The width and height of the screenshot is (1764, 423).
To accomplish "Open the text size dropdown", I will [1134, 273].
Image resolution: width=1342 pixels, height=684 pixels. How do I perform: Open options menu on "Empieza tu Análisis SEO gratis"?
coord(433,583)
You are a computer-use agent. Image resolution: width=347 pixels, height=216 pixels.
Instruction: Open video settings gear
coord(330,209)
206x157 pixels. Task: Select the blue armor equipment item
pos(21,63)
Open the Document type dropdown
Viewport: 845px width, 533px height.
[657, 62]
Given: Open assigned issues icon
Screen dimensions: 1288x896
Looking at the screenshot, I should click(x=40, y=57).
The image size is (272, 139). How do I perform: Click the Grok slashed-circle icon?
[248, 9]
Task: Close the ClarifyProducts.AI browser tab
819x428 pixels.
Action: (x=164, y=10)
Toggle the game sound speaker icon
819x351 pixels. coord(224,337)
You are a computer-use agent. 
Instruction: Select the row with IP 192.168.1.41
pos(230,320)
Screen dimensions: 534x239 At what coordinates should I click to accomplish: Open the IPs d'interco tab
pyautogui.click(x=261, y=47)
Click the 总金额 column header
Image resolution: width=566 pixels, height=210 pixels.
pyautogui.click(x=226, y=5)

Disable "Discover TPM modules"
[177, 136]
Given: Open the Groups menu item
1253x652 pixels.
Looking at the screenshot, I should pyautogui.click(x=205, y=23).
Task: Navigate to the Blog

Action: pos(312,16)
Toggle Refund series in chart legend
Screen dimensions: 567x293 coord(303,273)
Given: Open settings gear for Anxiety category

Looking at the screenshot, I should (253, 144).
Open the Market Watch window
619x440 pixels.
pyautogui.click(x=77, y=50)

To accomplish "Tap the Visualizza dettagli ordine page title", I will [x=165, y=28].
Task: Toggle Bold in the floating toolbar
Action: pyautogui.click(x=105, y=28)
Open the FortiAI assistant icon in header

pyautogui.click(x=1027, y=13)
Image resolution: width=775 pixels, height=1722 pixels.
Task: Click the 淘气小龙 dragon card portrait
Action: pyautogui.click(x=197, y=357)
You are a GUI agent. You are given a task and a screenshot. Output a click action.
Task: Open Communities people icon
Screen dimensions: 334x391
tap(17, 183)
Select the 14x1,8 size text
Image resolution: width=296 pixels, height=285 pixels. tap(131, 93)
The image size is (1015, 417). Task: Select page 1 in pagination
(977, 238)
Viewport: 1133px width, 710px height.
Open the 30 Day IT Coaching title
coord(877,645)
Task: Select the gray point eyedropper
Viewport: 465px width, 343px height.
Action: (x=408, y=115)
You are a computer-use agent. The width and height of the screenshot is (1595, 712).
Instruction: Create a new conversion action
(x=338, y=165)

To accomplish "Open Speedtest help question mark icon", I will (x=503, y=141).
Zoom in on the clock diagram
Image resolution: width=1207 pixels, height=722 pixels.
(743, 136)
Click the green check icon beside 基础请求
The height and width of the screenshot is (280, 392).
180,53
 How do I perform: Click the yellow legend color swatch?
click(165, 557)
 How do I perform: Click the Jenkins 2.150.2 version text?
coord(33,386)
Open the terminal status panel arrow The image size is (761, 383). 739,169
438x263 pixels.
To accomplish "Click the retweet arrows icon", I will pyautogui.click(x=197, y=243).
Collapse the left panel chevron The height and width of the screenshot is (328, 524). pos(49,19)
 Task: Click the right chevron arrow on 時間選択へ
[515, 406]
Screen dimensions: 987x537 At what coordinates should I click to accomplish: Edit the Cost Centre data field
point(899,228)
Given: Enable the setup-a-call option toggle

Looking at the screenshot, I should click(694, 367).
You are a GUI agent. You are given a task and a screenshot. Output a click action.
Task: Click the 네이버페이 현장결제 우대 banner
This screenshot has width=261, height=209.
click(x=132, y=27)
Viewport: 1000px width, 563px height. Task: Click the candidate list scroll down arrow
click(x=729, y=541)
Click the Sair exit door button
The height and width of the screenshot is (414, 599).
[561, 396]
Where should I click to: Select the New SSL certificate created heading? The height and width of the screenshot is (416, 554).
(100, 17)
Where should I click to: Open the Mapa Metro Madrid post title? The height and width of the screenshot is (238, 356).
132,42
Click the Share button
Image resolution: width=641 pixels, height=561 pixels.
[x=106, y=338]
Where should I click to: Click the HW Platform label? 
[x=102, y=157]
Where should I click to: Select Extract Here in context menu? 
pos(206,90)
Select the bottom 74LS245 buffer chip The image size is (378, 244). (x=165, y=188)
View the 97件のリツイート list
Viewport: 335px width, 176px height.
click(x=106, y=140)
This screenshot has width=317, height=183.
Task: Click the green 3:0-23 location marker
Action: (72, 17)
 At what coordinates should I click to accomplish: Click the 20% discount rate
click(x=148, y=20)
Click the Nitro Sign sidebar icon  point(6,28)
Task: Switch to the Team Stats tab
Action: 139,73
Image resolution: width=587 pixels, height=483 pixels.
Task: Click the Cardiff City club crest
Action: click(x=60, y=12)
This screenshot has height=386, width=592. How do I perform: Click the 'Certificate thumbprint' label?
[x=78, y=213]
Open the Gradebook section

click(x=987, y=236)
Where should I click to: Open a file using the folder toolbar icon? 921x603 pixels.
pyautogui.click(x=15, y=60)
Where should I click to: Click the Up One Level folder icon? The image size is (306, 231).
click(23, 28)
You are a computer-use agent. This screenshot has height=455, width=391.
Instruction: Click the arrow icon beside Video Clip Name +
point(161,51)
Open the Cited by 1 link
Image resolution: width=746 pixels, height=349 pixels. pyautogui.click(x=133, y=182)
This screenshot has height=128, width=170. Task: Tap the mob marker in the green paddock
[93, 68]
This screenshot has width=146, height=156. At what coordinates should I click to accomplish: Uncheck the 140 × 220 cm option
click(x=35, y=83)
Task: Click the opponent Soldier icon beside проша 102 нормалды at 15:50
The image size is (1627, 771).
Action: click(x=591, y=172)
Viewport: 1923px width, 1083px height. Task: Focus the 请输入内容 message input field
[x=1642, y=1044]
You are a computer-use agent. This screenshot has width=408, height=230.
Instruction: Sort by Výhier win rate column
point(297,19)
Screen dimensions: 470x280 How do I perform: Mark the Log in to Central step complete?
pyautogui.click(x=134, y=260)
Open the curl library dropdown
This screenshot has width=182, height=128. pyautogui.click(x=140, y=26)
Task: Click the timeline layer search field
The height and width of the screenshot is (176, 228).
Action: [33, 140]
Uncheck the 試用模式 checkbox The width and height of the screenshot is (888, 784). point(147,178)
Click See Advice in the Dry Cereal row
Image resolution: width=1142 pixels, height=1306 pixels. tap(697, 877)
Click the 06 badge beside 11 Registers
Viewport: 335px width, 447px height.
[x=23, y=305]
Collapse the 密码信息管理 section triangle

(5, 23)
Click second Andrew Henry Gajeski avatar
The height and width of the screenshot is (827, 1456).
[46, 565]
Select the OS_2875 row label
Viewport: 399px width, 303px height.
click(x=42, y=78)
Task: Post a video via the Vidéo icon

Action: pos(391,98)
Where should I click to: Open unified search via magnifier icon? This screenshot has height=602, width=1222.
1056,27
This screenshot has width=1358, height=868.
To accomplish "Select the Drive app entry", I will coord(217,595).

-- -- --

演習のねらい. 上の行から「pyautogui」という文字列を含むものをすべて見つけ、一行ずつ書き写しなさい。大文字と小文字は区別するものとする。

演習の解答.
pyautogui.click(x=261, y=47)
pyautogui.click(x=226, y=5)
Looking at the screenshot, I should pyautogui.click(x=205, y=23).
pyautogui.click(x=77, y=50)
Action: pyautogui.click(x=105, y=28)
pyautogui.click(x=1027, y=13)
Action: pyautogui.click(x=197, y=357)
To accomplish "Click the retweet arrows icon", I will pyautogui.click(x=197, y=243).
pyautogui.click(x=15, y=60)
Image resolution: width=746 pixels, height=349 pixels. pyautogui.click(x=133, y=182)
pyautogui.click(x=134, y=260)
This screenshot has width=182, height=128. pyautogui.click(x=140, y=26)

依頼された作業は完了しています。